Records drawn from a dataset
+ + + + + + +

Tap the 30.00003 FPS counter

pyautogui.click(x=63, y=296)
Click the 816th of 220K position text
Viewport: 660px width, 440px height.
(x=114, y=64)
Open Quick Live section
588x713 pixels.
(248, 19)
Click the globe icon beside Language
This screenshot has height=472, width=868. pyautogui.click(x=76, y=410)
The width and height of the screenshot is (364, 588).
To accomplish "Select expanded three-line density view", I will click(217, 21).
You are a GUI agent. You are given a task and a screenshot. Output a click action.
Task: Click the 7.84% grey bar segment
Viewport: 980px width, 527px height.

+ + + + + + +

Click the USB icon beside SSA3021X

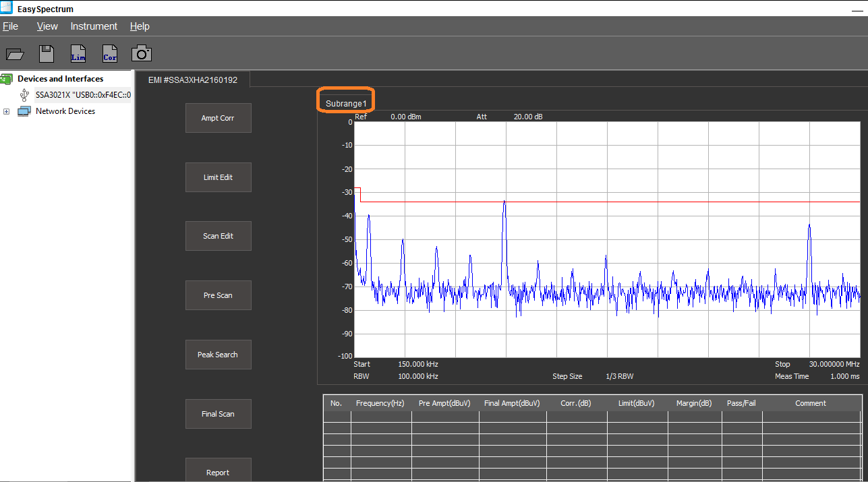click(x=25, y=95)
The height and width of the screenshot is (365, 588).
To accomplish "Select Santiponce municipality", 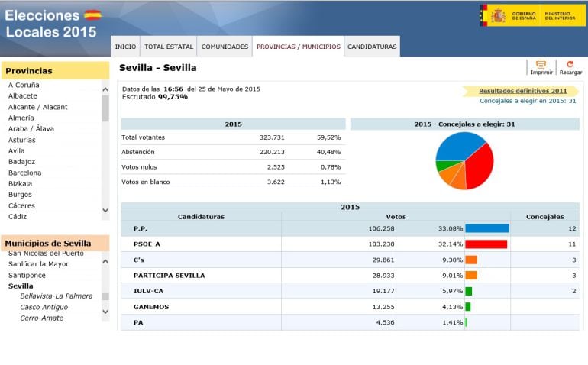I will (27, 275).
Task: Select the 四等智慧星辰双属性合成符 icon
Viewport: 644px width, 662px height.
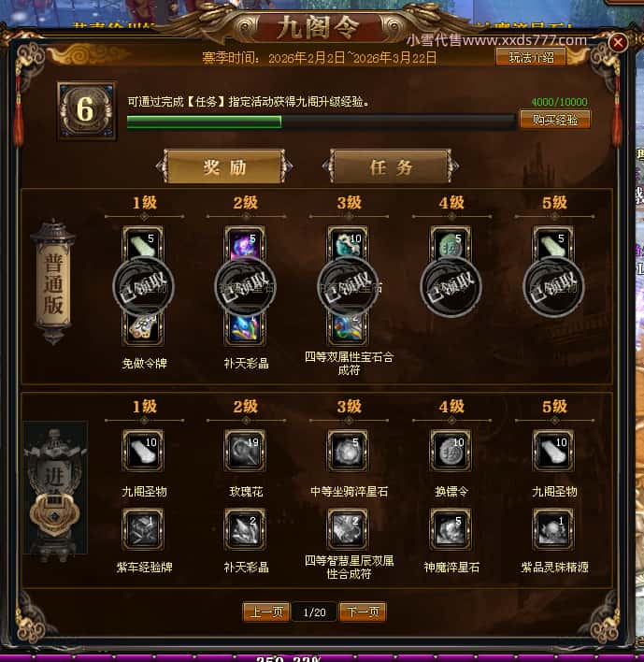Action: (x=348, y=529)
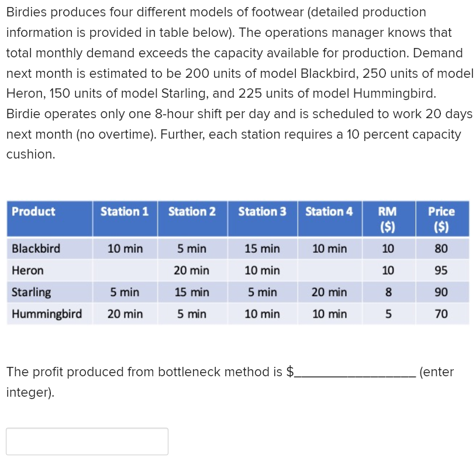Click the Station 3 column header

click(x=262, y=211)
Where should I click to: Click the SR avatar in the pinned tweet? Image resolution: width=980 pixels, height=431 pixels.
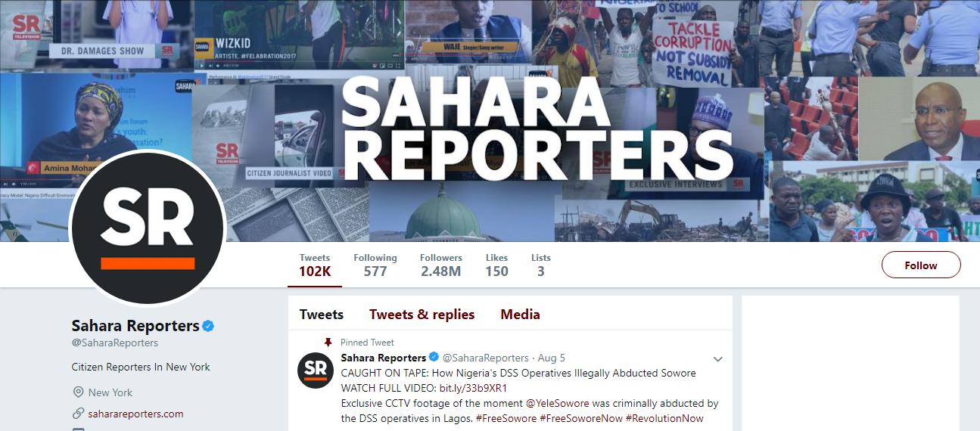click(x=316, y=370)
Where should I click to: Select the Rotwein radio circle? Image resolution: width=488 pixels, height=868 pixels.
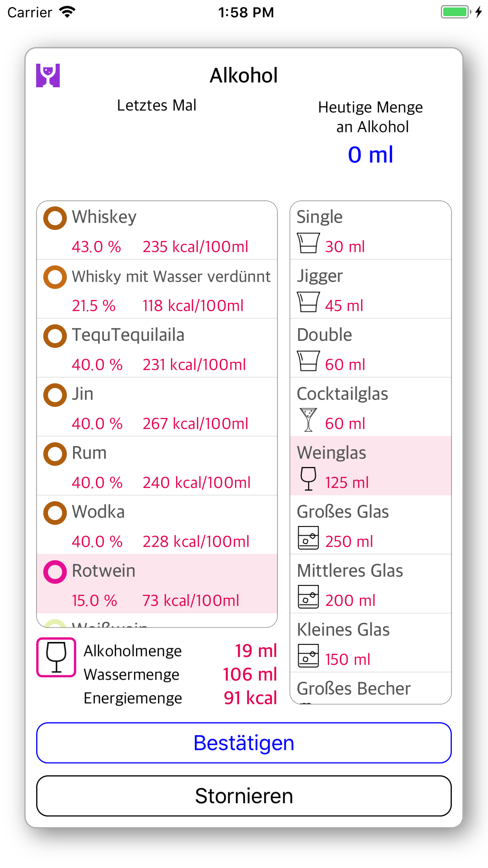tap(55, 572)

+ + + + + + +

> Action item
Look above for the line with "Tap the 30.00003 FPS counter" and the line with "The width and". Write out those two lines and all the lines between them, exactly, and no others.

> Answer for this exercise
Tap the 30.00003 FPS counter

pyautogui.click(x=63, y=296)
Click the 816th of 220K position text
Viewport: 660px width, 440px height.
(x=114, y=64)
Open Quick Live section
588x713 pixels.
(248, 19)
Click the globe icon beside Language
This screenshot has height=472, width=868. pyautogui.click(x=76, y=410)
The width and height of the screenshot is (364, 588).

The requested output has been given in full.